*To-do list*
a: Reproduce everything in the exhaust measurement text from "2.2.4. Particle Dynamics" down to "and surrounding temperature.".
b: Answer these from the exhaust measurement text:
(i) Below roughly what particle diameter is diffusion most important?
(ii) What average gasoline fuel composition yields the theoretical CO₂ concentration of about 13.4%?
(iii) Up to how large an effect can condensation during cold start have on instruments measuring on a dry basis?

## START Extract

DF_CB,i = 13.4/(C_CO2,CVS,i + C_CO,CVS,i + C_HC,CVS,i)

(14)

where C is the concentration [%] of the pollutant in the dilution tunnel (CVS) or tailpipe (TP) for each second i. The concentrations should refer to the wet exhaust (i.e., the dry-to-wet correction should be applied [42]) and should also be corrected for the dilution air background. The dry-to-wet correction is important for the tailpipe concentrations, while the dilution air background correction is important for the dilution tunnel concentrations. The 13.4 is the theoretical CO₂ concentration for a gasoline engine, around 13.4%, which is obtained with the average composition of gasoline fuel (C₈H₁₅) [40]. Note also that the CO₂ tracer method needs a CO₂ analyzer sampling from the tailpipe beyond that at the dilution tunnel, and this extracted flow has to be considered in the calculations. The extracted flow rate has to be added to the equations above to find the actual exhaust flow rate.

Q_exh,i = Q_exh,method,i + Q_instr,i

(15)

2.2.3. Cold Start

During cold start condensation can take place and this has an effect up to 10% on the results of instruments measuring on dry basis (e.g., CO₂ or CO) [42]. According to our knowledge there are no SPN instruments measuring in dry basis. Therefore, the correction is not needed.

2.2.4. Particle Dynamics

The main aerosol processes from the tailpipe to the full dilution tunnel are agglomeration, diffusion, and thermophoresis [18,43,44].

Agglomeration arises from particle to particle collisions where the colliding particles are attached together, but retain their identity and shape. Agglomeration changes the number concentration and size of particles, but not the total particle mass concentration. The extent of agglomeration depends on the initial particle concentration and, to a smaller degree, on particle size and surrounding temperature.

Diffusion is the net movement of particles (or gas molecules) from high to low concentration. Smaller particles diffuse faster than larger particles. Therefore, diffusion is most important for particles smaller than about 50 nm in diameter. Particle concentration decreases in the exhaust transfer lines due to diffusional deposition of particles on the surfaces.

Thermophoresis is the motion of a particle in a temperature gradient. Due to the higher rate of collisions of gas molecules on the hotter side the particle, thermophoresis results in particle movement towards the colder side (i.e., particles in high temperature exhaust gas to the colder walls).

## END Extract
## START Dataset section

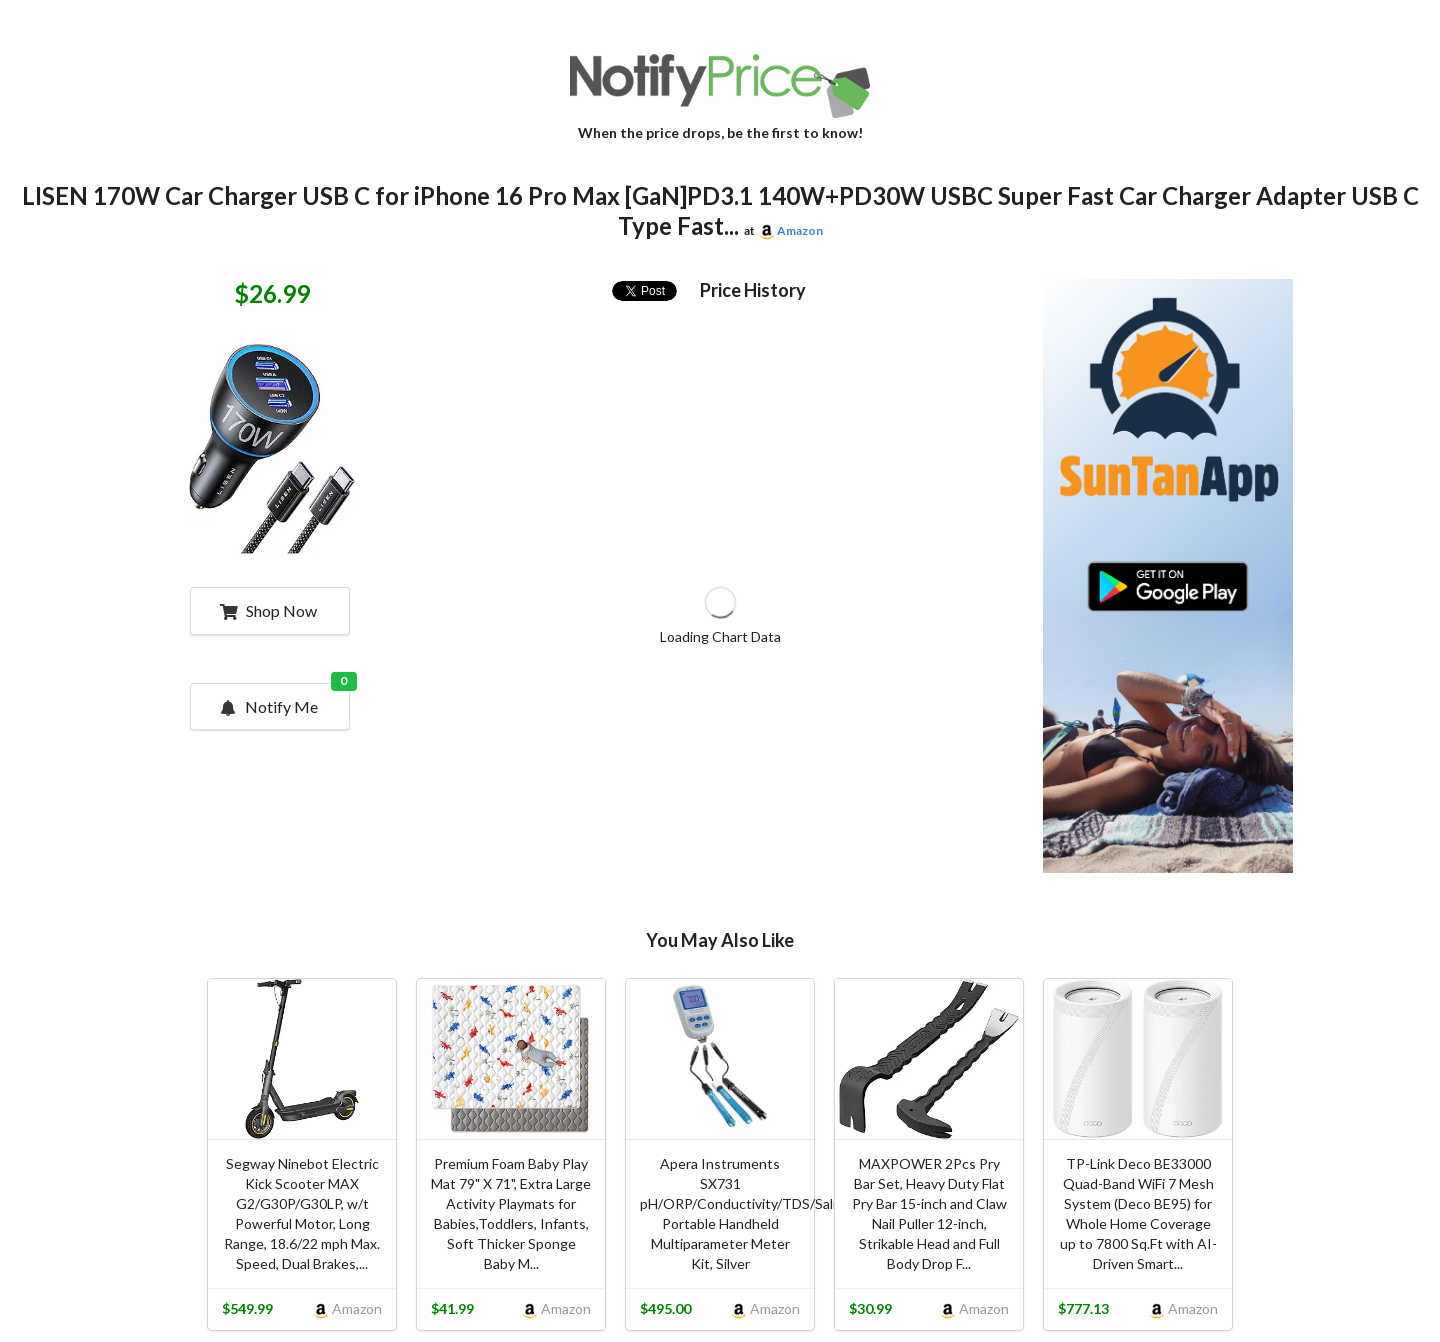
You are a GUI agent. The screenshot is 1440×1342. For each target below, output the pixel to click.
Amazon (800, 230)
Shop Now (268, 610)
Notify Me (284, 700)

## END Dataset section

*Results for each task*
a:
2.2.4. Particle Dynamics

The main aerosol processes from the tailpipe to the full dilution tunnel are agglomeration, diffusion, and thermophoresis [18,43,44].

Agglomeration arises from particle to particle collisions where the colliding particles are attached together, but retain their identity and shape. Agglomeration changes the number concentration and size of particles, but not the total particle mass concentration. The extent of agglomeration depends on the initial particle concentration and, to a smaller degree, on particle size and surrounding temperature.

b:
(i) About 50 nm
(ii) C₈H₁₅
(iii) Up to 10%